But she had tried that before, and look what it had gotten her: a sworn enemy bent on saving the very creature she wished to destroy.

And even if Alderic was nothing like Honoria, even if he understood what Lyssa was going through in a way the Hound-warden never had, sharing that part of herself with him wouldn’t matter.

Not really. He couldn’t do anything about it, couldn’t take the pain away.

Which meant there was no point in telling him, no point in risking that level of trust with someone again, even if he had shared his own pain with her.

Her grief was hers and hers alone, and she would have to bear it alone until the moment she plunged her sword into the Beast’s glyph.

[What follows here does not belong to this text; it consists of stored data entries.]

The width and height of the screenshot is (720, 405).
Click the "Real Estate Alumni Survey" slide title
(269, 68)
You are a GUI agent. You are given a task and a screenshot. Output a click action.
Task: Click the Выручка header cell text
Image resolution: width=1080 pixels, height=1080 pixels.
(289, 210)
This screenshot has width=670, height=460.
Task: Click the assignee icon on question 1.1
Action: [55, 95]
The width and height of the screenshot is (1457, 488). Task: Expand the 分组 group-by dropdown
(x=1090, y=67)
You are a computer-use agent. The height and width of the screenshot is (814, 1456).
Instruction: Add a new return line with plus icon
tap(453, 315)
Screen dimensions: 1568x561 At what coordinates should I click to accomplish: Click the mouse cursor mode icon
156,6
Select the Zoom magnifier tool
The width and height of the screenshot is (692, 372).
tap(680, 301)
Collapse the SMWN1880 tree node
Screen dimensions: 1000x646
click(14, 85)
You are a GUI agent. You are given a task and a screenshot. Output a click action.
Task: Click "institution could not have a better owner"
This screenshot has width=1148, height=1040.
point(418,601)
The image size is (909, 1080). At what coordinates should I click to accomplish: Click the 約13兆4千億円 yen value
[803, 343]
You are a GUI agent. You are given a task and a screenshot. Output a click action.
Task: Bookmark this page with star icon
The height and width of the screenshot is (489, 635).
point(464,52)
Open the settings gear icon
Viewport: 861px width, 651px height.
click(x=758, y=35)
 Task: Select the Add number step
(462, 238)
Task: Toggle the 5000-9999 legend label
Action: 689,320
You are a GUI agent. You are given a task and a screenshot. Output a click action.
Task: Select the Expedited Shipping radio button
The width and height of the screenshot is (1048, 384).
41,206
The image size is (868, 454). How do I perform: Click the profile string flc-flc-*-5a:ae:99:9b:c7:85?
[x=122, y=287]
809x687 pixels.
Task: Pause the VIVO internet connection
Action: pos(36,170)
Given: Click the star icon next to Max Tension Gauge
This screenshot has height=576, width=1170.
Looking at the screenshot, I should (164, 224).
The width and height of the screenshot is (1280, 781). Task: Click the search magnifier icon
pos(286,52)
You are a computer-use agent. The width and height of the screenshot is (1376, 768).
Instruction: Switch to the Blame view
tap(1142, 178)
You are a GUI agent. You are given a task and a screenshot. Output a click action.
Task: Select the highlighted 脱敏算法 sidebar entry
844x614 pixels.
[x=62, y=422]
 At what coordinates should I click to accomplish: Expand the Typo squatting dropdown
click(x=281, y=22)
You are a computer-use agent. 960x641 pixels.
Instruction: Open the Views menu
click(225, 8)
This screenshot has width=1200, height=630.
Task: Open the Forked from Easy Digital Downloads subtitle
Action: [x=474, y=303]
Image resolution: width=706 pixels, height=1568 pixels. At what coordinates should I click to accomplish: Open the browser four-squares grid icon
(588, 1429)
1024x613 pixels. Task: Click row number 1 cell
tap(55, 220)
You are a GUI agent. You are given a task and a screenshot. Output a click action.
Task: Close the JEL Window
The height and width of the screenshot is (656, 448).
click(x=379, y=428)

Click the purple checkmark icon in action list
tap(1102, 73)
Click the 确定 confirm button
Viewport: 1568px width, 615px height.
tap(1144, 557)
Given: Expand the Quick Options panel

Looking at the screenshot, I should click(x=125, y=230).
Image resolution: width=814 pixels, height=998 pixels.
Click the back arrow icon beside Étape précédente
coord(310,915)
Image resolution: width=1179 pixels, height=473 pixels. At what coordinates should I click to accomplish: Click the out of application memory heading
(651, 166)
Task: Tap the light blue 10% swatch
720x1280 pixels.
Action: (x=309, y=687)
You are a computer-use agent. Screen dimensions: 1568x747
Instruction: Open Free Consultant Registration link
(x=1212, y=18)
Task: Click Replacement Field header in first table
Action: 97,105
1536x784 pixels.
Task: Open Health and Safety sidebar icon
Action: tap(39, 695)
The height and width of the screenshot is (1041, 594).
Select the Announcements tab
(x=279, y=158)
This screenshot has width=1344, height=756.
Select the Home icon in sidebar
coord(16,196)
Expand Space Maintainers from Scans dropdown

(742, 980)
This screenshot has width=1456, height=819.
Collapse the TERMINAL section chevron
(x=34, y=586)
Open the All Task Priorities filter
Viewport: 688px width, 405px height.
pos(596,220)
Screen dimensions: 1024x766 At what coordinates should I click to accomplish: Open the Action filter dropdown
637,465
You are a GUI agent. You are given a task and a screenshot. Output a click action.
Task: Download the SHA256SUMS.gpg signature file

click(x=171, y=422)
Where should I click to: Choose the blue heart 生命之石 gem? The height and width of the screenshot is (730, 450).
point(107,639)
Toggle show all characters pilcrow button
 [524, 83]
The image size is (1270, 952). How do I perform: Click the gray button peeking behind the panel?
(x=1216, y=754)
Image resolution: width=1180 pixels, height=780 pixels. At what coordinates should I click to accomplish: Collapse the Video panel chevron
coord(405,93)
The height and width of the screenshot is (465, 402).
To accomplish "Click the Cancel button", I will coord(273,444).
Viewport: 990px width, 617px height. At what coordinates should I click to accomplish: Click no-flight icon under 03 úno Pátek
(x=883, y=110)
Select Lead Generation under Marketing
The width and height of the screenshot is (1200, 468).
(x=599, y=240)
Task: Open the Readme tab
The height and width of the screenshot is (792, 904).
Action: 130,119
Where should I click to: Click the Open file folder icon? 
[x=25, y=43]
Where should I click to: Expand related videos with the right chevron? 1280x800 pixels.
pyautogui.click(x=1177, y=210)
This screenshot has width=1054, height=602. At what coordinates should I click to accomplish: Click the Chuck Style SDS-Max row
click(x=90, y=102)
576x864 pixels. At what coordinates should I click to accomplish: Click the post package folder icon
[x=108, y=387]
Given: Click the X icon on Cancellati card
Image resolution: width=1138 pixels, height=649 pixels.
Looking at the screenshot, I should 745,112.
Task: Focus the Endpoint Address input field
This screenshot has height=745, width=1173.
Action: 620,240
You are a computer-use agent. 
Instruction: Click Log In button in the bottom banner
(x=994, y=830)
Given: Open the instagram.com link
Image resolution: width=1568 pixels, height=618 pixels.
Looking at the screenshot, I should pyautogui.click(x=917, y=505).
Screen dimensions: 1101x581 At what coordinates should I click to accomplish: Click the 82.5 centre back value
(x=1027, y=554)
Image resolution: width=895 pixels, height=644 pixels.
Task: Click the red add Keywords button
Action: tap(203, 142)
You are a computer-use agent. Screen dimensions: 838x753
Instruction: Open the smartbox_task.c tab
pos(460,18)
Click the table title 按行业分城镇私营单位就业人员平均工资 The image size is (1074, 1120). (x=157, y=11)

The sword. Focus on the sword.

Personal concerns. Photographs and buttons and love.

Love on its own wouldn’t unmake the Beast. She needed something tangible. Something she could burn or melt and incorporate into the forging of the sword.

But what could she use, when she had nothing left?

Nadia’s mocking voice came back to her. You could make each other bracelets out of your own hair. Would a token of undying friendship help unravel the glyph, Rags?

Lyssa sucked in a sharp breath, frustration burning away as an idea began to take shape in her mind. Nadia had been joking, just trying to get a rise out of Lyssa, but what if she was onto something?

What if a personal concern didn’t have to come from only the victims that were killed by the Beast?

Weren’t Lyssa and Alderic victims, in their own right?

Their lives destroyed by the monster just as irrevocably?

Lyssa had always felt like the old version of her had died alongside Eddie that night.

Would a symbolic death hold the same weight as a literal one, for their purposes?

Maybe she could use an item of her own, instead of something of her brother’s. A token of undying friendship, like Nadia had teased. A symbol of love, of happiness.

What was something she loved, other than Eddie?

Brandy. He was her only friend these days, and the last remaining link to her past, to both her mother and her brother. He had lost Eddie, too, same as she had, which made him yet another victim of the Beast.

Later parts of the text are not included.